Some items:
========

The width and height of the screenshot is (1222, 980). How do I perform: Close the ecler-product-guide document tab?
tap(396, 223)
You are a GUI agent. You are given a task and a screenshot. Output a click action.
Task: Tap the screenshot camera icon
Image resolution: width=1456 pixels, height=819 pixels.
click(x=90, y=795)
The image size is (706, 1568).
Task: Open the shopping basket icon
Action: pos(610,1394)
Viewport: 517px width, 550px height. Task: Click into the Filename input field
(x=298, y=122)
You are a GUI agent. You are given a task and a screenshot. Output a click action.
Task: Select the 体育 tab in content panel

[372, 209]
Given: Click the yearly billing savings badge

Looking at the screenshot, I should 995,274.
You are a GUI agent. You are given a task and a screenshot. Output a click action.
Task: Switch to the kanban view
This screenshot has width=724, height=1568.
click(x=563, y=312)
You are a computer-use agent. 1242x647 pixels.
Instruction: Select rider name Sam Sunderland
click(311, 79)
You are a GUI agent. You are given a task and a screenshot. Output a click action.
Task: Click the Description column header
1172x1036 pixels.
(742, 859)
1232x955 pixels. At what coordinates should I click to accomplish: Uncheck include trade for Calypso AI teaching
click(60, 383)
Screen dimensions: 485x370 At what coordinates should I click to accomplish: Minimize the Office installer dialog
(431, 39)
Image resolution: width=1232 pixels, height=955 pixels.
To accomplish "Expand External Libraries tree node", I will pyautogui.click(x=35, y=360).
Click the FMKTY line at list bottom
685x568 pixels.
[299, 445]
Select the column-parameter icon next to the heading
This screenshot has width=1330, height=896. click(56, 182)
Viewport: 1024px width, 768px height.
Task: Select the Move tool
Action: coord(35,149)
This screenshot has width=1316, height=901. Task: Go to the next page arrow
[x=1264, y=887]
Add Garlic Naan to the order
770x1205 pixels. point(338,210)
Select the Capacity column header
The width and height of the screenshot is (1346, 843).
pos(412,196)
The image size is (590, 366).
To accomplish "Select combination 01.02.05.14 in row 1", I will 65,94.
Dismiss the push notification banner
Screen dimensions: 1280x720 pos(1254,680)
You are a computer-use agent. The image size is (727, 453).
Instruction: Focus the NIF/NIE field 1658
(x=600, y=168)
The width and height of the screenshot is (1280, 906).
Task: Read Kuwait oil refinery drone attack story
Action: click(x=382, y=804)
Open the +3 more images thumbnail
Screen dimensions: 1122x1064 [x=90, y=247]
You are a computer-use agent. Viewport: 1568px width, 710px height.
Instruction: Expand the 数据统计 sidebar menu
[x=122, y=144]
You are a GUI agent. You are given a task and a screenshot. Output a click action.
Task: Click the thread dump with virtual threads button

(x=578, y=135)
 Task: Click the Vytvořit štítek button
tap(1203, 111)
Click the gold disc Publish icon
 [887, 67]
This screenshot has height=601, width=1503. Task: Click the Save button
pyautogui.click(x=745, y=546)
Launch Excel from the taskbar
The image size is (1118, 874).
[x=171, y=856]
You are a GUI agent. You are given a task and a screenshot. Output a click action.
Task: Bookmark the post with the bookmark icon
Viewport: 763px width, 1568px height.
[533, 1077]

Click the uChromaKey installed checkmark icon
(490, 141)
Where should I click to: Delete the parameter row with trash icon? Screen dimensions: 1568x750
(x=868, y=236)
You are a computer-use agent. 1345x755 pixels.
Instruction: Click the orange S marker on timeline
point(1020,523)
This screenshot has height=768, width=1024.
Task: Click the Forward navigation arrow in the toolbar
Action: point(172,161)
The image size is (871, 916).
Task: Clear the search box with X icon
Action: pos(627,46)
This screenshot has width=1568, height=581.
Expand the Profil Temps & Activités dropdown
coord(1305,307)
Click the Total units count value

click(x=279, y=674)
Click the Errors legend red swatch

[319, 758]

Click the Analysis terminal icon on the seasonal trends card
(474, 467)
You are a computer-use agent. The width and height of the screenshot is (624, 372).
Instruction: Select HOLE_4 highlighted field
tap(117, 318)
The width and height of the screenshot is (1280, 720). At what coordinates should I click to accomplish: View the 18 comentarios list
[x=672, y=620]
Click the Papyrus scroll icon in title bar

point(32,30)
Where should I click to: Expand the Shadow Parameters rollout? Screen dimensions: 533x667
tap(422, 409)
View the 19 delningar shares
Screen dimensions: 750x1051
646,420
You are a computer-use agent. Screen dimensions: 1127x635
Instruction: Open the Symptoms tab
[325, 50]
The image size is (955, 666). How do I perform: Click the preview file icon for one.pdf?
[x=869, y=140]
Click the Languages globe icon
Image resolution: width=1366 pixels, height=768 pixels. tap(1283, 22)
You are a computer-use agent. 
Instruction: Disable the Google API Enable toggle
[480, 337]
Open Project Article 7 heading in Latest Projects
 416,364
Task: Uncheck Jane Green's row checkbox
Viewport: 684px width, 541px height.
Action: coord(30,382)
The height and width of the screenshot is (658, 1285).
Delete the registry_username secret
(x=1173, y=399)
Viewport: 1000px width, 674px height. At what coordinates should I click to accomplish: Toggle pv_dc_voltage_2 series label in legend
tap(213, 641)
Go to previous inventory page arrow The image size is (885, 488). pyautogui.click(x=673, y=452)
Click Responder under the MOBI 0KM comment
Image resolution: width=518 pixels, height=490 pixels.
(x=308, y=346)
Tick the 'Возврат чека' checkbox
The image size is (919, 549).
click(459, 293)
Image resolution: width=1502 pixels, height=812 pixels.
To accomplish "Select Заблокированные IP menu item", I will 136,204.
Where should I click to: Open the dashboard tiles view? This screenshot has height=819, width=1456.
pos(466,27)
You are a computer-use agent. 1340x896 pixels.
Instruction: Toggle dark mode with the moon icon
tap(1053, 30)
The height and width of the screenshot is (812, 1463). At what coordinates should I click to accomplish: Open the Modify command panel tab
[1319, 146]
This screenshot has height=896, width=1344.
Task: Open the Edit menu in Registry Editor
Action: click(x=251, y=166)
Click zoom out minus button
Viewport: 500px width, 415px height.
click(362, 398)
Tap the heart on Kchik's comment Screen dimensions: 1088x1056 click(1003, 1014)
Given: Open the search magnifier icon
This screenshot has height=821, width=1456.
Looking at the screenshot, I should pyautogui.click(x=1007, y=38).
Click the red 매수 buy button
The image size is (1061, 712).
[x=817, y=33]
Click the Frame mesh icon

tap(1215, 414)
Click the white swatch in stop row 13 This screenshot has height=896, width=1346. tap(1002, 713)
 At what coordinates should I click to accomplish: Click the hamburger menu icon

========

*What you will do*:
Format every line of the items above as a JSON list of strings, one string per line, leaving out blank lines.

*Task result*:
[
  "The width and height of the screenshot is (1222, 980). How do I perform: Close the ecler-product-guide document tab?",
  "tap(396, 223)",
  "You are a GUI agent. You are given a task and a screenshot. Output a click action.",
  "Task: Tap the screenshot camera icon",
  "Image resolution: width=1456 pixels, height=819 pixels.",
  "click(x=90, y=795)",
  "The image size is (706, 1568).",
  "Task: Open the shopping basket icon",
  "Action: pos(610,1394)",
  "Viewport: 517px width, 550px height. Task: Click into the Filename input field",
  "(x=298, y=122)",
  "You are a GUI agent. You are given a task and a screenshot. Output a click action.",
  "Task: Select the 体育 tab in content panel",
  "[372, 209]",
  "Given: Click the yearly billing savings badge",
  "Looking at the screenshot, I should 995,274.",
  "You are a GUI agent. You are given a task and a screenshot. Output a click action.",
  "Task: Switch to the kanban view",
  "This screenshot has width=724, height=1568.",
  "click(x=563, y=312)",
  "You are a computer-use agent. 1242x647 pixels.",
  "Instruction: Select rider name Sam Sunderland",
  "click(311, 79)",
  "You are a GUI agent. You are given a task and a screenshot. Output a click action.",
  "Task: Click the Description column header",
  "1172x1036 pixels.",
  "(742, 859)",
  "1232x955 pixels. At what coordinates should I click to accomplish: Uncheck include trade for Calypso AI teaching",
  "click(60, 383)",
  "Screen dimensions: 485x370 At what coordinates should I click to accomplish: Minimize the Office installer dialog",
  "(431, 39)",
  "Image resolution: width=1232 pixels, height=955 pixels.",
  "To accomplish \"Expand External Libraries tree node\", I will pyautogui.click(x=35, y=360).",
  "Click the FMKTY line at list bottom",
  "685x568 pixels.",
  "[299, 445]",
  "Select the column-parameter icon next to the heading",
  "This screenshot has width=1330, height=896. click(56, 182)",
  "Viewport: 1024px width, 768px height.",
  "Task: Select the Move tool",
  "Action: coord(35,149)",
  "This screenshot has width=1316, height=901. Task: Go to the next page arrow",
  "[x=1264, y=887]",
  "Add Garlic Naan to the order",
  "770x1205 pixels. point(338,210)",
  "Select the Capacity column header",
  "The width and height of the screenshot is (1346, 843).",
  "pos(412,196)",
  "The image size is (590, 366).",
  "To accomplish \"Select combination 01.02.05.14 in row 1\", I will 65,94.",
  "Dismiss the push notification banner",
  "Screen dimensions: 1280x720 pos(1254,680)",
  "You are a computer-use agent. The image size is (727, 453).",
  "Instruction: Focus the NIF/NIE field 1658",
  "(x=600, y=168)",
  "The width and height of the screenshot is (1280, 906).",
  "Task: Read Kuwait oil refinery drone attack story",
  "Action: click(x=382, y=804)",
  "Open the +3 more images thumbnail",
  "Screen dimensions: 1122x1064 [x=90, y=247]",
  "You are a computer-use agent. Viewport: 1568px width, 710px height.",
  "Instruction: Expand the 数据统计 sidebar menu",
  "[x=122, y=144]",
  "You are a GUI agent. You are given a task and a screenshot. Output a click action.",
  "Task: Click the thread dump with virtual threads button",
  "(x=578, y=135)",
  " Task: Click the Vytvořit štítek button",
  "tap(1203, 111)",
  "Click the gold disc Publish icon",
  " [887, 67]",
  "This screenshot has height=601, width=1503. Task: Click the Save button",
  "pyautogui.click(x=745, y=546)",
  "Launch Excel from the taskbar",
  "The image size is (1118, 874).",
  "[x=171, y=856]",
  "You are a GUI agent. You are given a task and a screenshot. Output a click action.",
  "Task: Bookmark the post with the bookmark icon",
  "Viewport: 763px width, 1568px height.",
  "[533, 1077]",
  "Click the uChromaKey installed checkmark icon",
  "(490, 141)",
  "Where should I click to: Delete the parameter row with trash icon? Screen dimensions: 1568x750",
  "(x=868, y=236)",
  "You are a computer-use agent. 1345x755 pixels.",
  "Instruction: Click the orange S marker on timeline",
  "point(1020,523)",
  "This screenshot has height=768, width=1024.",
  "Task: Click the Forward navigation arrow in the toolbar",
  "Action: point(172,161)",
  "The image size is (871, 916).",
  "Task: Clear the search box with X icon",
  "Action: pos(627,46)",
  "This screenshot has width=1568, height=581.",
  "Expand the Profil Temps & Activités dropdown",
  "coord(1305,307)",
  "Click the Total units count value",
  "click(x=279, y=674)",
  "Click the Errors legend red swatch",
  "[319, 758]",
  "Click the Analysis terminal icon on the seasonal trends card",
  "(474, 467)",
  "You are a computer-use agent. The width and height of the screenshot is (624, 372).",
  "Instruction: Select HOLE_4 highlighted field",
  "tap(117, 318)",
  "The width and height of the screenshot is (1280, 720). At what coordinates should I click to accomplish: View the 18 comentarios list",
  "[x=672, y=620]",
  "Click the Papyrus scroll icon in title bar",
  "point(32,30)",
  "Where should I click to: Expand the Shadow Parameters rollout? Screen dimensions: 533x667",
  "tap(422, 409)",
  "View the 19 delningar shares",
  "Screen dimensions: 750x1051",
  "646,420",
  "You are a computer-use agent. Screen dimensions: 1127x635",
  "Instruction: Open the Symptoms tab",
  "[325, 50]",
  "The image size is (955, 666). How do I perform: Click the preview file icon for one.pdf?",
  "[x=869, y=140]",
  "Click the Languages globe icon",
  "Image resolution: width=1366 pixels, height=768 pixels. tap(1283, 22)",
  "You are a computer-use agent. ",
  "Instruction: Disable the Google API Enable toggle",
  "[480, 337]",
  "Open Project Article 7 heading in Latest Projects",
  " 416,364",
  "Task: Uncheck Jane Green's row checkbox",
  "Viewport: 684px width, 541px height.",
  "Action: coord(30,382)",
  "The height and width of the screenshot is (658, 1285).",
  "Delete the registry_username secret",
  "(x=1173, y=399)",
  "Viewport: 1000px width, 674px height. At what coordinates should I click to accomplish: Toggle pv_dc_voltage_2 series label in legend",
  "tap(213, 641)",
  "Go to previous inventory page arrow The image size is (885, 488). pyautogui.click(x=673, y=452)",
  "Click Responder under the MOBI 0KM comment",
  "Image resolution: width=518 pixels, height=490 pixels.",
  "(x=308, y=346)",
  "Tick the 'Возврат чека' checkbox",
  "The image size is (919, 549).",
  "click(459, 293)",
  "Image resolution: width=1502 pixels, height=812 pixels.",
  "To accomplish \"Select Заблокированные IP menu item\", I will 136,204.",
  "Where should I click to: Open the dashboard tiles view? This screenshot has height=819, width=1456.",
  "pos(466,27)",
  "You are a computer-use agent. 1340x896 pixels.",
  "Instruction: Toggle dark mode with the moon icon",
  "tap(1053, 30)",
  "The height and width of the screenshot is (812, 1463). At what coordinates should I click to accomplish: Open the Modify command panel tab",
  "[1319, 146]",
  "This screenshot has height=896, width=1344.",
  "Task: Open the Edit menu in Registry Editor",
  "Action: click(x=251, y=166)",
  "Click zoom out minus button",
  "Viewport: 500px width, 415px height.",
  "click(362, 398)",
  "Tap the heart on Kchik's comment Screen dimensions: 1088x1056 click(1003, 1014)",
  "Given: Open the search magnifier icon",
  "This screenshot has height=821, width=1456.",
  "Looking at the screenshot, I should pyautogui.click(x=1007, y=38).",
  "Click the red 매수 buy button",
  "The image size is (1061, 712).",
  "[x=817, y=33]",
  "Click the Frame mesh icon",
  "tap(1215, 414)",
  "Click the white swatch in stop row 13 This screenshot has height=896, width=1346. tap(1002, 713)",
  " At what coordinates should I click to accomplish: Click the hamburger menu icon"
]